Any moves to renege on the 1995 apology by then-Prime Minister Tomiichi Murayama - now in Beijing on a mission aimed at soothing tension over a territorial row - would raise hackles in both China and South Korea, where bitter memories of Japan's military aggression and colonisation run deep.
The government will also review guidelines for school textbook publishers aimed at addressing the sensitivities of neighbouring countries which suffered under Japan's military invasion and colonisation, Education Minister Hakubun Shimomura told Reuters in an interview on Tuesday.
"The government as a whole plans to review these (statements) issued by past cabinets concerning historical perspective," Shimomura said.
"This doesn't mean we will reject them and create something new, but it may be necessary to add forward-looking expressions," he said. "At least it is not the sort of review that China or South Korea would have to worry about. It is a domestic matter."

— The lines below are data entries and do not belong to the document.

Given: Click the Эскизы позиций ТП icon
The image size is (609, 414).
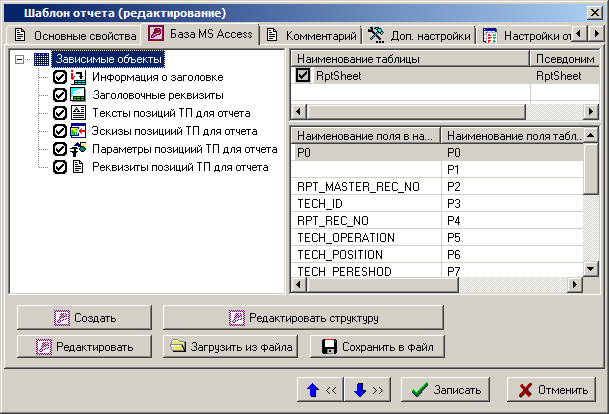Looking at the screenshot, I should [x=78, y=131].
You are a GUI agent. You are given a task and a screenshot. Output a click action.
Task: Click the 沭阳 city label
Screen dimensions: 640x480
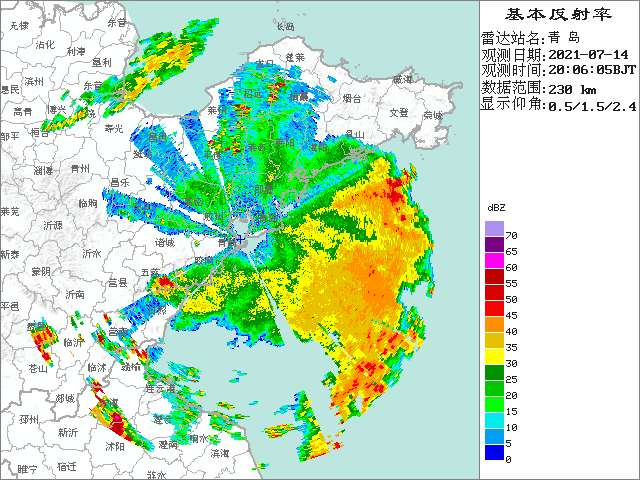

Prime Minister Shinzo Abe swept back to power in December after a big election win with a conservative agenda aimed at shedding the shackles of post-war pacifism and recasting Japan's wartime history in less apologetic tones.

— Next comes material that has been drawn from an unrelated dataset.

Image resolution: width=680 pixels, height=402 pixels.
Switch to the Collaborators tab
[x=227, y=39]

But he and his cabinet appear wary of further straining ties with China and South Korea, already frayed by rows over territory and history.
Included in the overall review will be a 1993 statement by then top-government spokesman Yohei Kono in which Japan admitted military involvement in forcing Asian and other women into sexual slavery at wartime brothels, Shimomura said, adding that the Kono statement "caused misunderstandings".

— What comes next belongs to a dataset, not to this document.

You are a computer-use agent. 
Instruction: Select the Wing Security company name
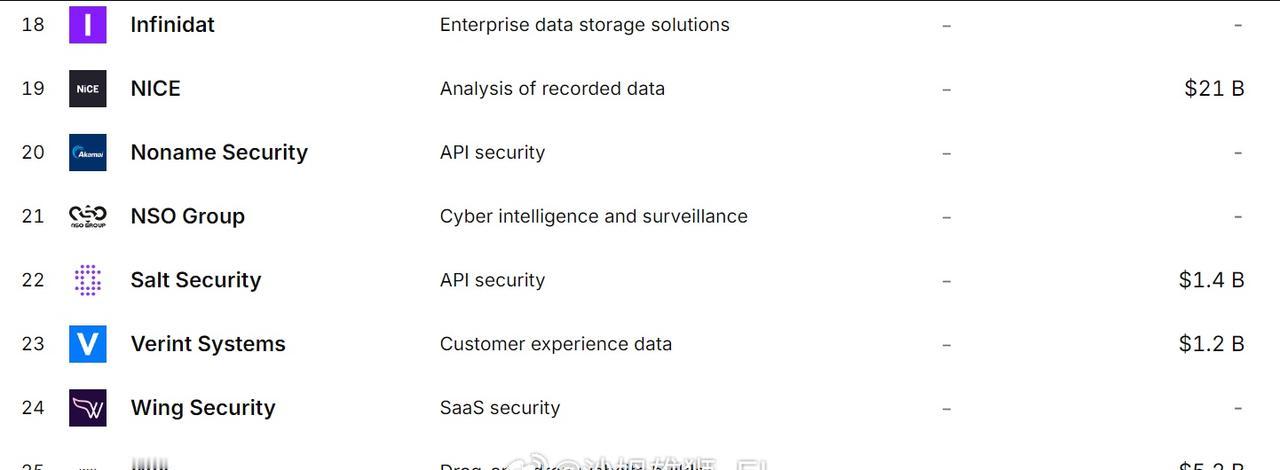pos(203,408)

Asked how China would react to such possible revisions, Chinese Foreign Ministry spokesman Hong Lei told a news conference: "Japan should have a responsible attitude when it comes to the problems of history and respect the feelings of the people of Asia. We hope that Japan can take history as a mirror and pursue a path of peaceful development."
In its campaign for the December election, Abe's ruling Liberal Democratic Party called for revising textbook guidelines out of what Shimomura said was concern that private publishers had over-reacted to the provision.
Abe, 58, has focused on boosting the stagnant economy since he took office last month, but has also made clear that education reform - a long-sought goal of conservatives in Japan - is a key part of his agenda.
During his first 2006-2007 term in office, which ended when he abruptly resigned, citing ill health, Abe pushed through parliament a revision to Japan's 1947 law on basic education policy to make nurturing "love of country" an aim of education.